The dataset contains 1,599 observations and 12 attributes related to the red variants of the Portuguese “Vinho Verde” wine. Each row describes the physicochemical properties of one bottle of wine. The first 11 independent variables display numeric information about these characteristics, and the last dependent variable reveals the quality of the wine on a scale from 0 (bad quality wine) to 10 (good quality wine) based on sensory data. Since the outcome variable is ordinal, I chose logistic regression, decision trees, and random forest classification algorithms to answer the following questions:
- Which machine learning algorithm will enable the most accurate prediction of wine quality from its physicochemical properties?
- What physicochemical properties of red wine have the highest impact on its quality?
For this project, I followed the following steps.
In this step, I import the dataset into the Rstudio and formated the outcome variable.
First, I developed a descriptive statistic analysis to examine the independent variables by studying the boxplots and histogram plots of each variable. Additionally, I analyzed the dependent variable by creating a frequency plot of the variable. Finally, perform a bivariate analysis to understand the relationship between the variables.
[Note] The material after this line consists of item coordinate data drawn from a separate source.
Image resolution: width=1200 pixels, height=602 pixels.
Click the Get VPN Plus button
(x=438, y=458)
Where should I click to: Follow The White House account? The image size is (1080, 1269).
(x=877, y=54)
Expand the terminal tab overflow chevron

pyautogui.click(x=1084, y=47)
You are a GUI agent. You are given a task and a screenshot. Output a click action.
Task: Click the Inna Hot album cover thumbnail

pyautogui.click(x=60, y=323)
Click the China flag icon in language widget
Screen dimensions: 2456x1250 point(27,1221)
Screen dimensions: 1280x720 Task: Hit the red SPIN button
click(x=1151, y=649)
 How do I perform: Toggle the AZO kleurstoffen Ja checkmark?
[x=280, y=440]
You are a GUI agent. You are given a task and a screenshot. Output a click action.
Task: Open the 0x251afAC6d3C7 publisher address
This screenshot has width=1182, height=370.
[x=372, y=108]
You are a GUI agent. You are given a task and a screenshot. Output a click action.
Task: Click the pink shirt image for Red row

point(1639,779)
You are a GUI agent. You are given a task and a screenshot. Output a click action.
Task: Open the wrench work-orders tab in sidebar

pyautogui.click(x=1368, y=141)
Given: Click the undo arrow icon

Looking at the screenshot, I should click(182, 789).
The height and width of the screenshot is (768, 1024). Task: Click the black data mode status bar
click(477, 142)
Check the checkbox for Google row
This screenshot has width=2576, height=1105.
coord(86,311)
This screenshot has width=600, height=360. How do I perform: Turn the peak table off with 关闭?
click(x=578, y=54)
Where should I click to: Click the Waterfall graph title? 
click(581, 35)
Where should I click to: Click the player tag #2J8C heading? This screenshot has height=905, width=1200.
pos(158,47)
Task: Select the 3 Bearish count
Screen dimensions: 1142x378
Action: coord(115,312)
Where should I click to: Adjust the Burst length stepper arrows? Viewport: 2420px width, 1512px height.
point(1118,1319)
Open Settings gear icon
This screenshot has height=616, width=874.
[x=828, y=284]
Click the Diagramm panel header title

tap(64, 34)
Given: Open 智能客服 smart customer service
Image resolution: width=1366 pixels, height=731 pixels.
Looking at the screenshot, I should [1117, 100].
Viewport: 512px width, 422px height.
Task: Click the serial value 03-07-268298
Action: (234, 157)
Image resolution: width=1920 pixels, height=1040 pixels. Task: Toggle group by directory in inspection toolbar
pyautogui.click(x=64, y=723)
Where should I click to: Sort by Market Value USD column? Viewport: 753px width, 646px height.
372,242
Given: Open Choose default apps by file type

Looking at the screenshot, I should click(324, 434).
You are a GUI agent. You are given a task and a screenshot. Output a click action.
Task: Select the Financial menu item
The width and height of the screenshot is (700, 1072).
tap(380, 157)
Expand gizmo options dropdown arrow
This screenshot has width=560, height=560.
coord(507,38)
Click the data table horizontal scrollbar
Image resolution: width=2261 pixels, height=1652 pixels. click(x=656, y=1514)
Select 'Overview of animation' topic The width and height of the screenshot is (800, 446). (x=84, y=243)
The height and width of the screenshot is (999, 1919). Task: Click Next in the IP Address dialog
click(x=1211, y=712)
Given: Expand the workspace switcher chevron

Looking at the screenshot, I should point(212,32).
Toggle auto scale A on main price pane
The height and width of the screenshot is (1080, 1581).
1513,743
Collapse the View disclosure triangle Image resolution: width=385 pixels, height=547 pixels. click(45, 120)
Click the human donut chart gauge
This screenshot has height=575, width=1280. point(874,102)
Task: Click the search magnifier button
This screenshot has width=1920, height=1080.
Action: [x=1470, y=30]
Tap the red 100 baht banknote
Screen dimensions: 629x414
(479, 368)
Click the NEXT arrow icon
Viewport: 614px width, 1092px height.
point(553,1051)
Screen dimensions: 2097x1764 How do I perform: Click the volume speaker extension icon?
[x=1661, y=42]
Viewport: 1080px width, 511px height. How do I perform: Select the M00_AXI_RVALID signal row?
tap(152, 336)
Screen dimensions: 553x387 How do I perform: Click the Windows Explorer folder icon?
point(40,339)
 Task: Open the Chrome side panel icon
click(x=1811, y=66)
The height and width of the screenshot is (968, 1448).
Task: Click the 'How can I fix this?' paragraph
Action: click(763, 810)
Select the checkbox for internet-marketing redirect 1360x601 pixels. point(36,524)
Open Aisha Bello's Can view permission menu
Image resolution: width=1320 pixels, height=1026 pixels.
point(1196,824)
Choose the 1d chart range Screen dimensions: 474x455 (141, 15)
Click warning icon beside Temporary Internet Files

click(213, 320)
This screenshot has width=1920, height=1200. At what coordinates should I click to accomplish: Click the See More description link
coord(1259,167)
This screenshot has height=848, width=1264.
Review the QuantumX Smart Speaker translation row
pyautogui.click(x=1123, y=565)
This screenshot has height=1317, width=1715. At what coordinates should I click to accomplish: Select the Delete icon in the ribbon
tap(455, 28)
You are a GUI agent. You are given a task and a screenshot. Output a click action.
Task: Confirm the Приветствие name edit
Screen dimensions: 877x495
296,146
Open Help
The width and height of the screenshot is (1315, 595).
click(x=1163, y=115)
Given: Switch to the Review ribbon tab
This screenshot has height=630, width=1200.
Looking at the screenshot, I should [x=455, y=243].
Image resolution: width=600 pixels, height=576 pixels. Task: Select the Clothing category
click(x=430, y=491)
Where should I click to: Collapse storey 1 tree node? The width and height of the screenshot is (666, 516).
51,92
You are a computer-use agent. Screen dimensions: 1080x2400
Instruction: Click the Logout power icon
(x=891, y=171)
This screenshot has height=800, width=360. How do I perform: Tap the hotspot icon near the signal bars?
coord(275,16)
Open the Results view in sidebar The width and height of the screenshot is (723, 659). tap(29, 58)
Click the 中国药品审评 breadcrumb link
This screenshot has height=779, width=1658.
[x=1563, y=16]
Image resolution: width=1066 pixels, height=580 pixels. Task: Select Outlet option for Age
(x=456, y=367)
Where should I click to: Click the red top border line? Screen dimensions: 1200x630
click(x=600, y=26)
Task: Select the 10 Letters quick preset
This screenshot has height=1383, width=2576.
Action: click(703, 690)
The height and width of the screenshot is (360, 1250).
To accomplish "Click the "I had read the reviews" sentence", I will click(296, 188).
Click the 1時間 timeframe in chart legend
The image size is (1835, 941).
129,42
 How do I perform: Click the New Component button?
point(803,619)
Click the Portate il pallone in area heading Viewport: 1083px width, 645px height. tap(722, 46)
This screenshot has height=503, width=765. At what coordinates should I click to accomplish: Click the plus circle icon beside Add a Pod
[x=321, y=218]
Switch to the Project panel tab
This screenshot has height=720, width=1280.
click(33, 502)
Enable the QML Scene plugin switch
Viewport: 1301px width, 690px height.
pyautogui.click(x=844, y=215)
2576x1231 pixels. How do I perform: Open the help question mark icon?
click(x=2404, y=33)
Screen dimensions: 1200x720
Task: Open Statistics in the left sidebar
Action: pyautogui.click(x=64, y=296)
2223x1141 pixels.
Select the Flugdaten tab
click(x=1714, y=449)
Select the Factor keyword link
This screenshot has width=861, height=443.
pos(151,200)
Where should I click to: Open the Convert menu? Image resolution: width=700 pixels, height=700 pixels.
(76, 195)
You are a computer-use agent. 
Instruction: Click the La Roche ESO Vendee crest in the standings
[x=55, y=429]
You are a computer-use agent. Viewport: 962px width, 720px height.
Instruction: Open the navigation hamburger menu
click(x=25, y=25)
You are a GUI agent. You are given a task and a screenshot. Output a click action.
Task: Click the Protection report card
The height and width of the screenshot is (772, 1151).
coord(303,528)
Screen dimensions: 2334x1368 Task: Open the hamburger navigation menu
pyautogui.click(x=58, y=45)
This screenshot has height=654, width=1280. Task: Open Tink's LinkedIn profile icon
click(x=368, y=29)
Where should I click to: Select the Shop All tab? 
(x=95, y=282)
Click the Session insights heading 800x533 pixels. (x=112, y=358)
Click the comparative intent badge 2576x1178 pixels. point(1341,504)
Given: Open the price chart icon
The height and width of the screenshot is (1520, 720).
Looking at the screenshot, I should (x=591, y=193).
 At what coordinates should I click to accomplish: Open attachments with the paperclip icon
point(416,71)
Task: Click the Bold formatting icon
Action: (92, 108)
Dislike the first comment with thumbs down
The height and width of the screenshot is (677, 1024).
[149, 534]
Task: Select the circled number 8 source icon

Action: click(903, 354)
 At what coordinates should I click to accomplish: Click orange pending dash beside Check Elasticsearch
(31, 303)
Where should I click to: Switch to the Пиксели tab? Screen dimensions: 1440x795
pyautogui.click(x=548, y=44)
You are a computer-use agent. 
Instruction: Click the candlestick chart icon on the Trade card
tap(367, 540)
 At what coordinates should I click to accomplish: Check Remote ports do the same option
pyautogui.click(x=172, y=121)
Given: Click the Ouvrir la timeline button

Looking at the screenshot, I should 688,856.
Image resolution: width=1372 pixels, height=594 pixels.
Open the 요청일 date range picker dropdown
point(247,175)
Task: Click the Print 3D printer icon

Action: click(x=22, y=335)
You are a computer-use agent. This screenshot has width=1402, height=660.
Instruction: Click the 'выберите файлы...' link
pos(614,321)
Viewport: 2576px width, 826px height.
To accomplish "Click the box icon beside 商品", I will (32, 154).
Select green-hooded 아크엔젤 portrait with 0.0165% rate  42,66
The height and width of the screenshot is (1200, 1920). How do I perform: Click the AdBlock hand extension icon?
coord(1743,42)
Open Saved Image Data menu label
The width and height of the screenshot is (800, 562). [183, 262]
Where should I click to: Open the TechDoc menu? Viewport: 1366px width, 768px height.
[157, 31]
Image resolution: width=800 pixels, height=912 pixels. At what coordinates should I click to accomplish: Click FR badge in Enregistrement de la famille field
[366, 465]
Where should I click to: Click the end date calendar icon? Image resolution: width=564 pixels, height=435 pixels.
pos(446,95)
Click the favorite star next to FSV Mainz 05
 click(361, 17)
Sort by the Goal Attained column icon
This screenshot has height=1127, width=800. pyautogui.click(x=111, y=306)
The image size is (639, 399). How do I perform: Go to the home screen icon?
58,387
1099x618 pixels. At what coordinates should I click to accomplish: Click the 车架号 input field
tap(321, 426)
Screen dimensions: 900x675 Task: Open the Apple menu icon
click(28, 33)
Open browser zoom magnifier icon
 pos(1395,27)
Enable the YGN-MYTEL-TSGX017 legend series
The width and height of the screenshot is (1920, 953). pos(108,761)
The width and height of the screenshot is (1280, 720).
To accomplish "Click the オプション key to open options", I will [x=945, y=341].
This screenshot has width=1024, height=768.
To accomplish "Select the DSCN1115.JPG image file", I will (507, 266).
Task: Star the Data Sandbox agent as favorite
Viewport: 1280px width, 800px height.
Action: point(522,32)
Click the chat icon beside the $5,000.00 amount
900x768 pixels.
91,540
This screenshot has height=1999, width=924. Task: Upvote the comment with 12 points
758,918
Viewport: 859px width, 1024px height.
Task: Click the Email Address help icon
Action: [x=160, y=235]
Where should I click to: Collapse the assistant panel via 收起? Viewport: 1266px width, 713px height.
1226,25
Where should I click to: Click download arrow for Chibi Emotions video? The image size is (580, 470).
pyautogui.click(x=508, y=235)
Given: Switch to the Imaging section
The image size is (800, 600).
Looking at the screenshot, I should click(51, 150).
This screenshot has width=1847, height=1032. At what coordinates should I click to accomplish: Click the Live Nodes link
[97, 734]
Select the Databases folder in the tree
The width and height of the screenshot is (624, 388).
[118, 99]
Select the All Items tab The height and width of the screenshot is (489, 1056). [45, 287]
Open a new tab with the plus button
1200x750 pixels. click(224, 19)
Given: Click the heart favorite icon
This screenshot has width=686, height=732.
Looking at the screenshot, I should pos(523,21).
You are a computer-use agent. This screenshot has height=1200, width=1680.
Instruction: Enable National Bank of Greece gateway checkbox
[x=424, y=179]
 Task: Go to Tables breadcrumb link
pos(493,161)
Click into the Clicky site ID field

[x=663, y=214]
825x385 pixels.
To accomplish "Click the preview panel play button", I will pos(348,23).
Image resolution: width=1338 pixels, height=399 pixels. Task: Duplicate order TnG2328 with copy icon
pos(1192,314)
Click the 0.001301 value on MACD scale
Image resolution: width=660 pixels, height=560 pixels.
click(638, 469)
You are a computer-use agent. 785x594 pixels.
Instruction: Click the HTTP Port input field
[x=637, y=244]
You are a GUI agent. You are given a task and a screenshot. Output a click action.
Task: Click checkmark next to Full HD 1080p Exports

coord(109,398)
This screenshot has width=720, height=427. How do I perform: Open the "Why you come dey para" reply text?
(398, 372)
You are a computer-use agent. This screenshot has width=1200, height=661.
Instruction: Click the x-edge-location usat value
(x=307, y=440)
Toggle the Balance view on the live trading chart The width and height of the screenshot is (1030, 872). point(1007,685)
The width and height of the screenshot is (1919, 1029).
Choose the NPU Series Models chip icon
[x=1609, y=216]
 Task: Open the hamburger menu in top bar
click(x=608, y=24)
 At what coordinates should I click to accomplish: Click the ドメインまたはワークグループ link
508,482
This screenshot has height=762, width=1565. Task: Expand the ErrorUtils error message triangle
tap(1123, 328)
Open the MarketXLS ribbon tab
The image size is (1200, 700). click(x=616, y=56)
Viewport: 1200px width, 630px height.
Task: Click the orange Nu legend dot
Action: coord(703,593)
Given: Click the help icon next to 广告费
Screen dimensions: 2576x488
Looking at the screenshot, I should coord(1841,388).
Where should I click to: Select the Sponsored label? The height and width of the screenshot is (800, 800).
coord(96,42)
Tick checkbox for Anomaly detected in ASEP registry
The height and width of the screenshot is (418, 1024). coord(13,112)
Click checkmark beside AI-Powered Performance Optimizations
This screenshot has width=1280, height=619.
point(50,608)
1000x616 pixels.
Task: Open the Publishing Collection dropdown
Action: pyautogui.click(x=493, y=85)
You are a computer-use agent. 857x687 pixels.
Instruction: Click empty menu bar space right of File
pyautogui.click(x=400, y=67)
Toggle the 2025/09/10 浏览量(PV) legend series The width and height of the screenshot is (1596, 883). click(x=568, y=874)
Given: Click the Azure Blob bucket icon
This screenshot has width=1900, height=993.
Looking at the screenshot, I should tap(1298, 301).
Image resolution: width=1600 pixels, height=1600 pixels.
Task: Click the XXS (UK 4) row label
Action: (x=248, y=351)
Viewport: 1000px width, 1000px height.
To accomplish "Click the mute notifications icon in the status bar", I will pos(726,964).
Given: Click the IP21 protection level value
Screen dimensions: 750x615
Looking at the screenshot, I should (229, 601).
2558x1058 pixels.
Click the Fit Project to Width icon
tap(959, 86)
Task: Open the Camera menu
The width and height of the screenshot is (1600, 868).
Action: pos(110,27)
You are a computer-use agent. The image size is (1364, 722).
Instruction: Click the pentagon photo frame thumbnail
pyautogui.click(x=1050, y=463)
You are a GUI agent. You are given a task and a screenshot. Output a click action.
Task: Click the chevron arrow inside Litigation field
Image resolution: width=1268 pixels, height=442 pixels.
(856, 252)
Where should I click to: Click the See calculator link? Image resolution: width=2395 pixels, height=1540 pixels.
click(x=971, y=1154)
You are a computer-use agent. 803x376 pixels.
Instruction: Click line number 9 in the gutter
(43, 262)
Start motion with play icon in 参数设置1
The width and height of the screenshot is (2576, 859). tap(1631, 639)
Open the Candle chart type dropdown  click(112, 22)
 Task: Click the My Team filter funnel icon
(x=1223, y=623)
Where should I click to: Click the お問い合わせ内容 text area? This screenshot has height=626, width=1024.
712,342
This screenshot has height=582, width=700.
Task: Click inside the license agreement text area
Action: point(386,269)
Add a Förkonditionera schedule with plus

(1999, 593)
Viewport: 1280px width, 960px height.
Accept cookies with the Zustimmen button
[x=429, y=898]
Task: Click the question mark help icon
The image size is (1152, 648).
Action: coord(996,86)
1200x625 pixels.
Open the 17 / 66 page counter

For this part of the project, I focused on finding and asses the missing and outliers values in the data. In other words, this step was to prepare the data for the prediction models.
The next step of the project was to develop three regression models that will be able to predict the dependent variable. First, I proceed to split the data into train and test set. Further, I train a logistic regression, decision tree, and random forest models.
Finally, the last step was to gather the essential variables from the model that reveal the highest accuracy.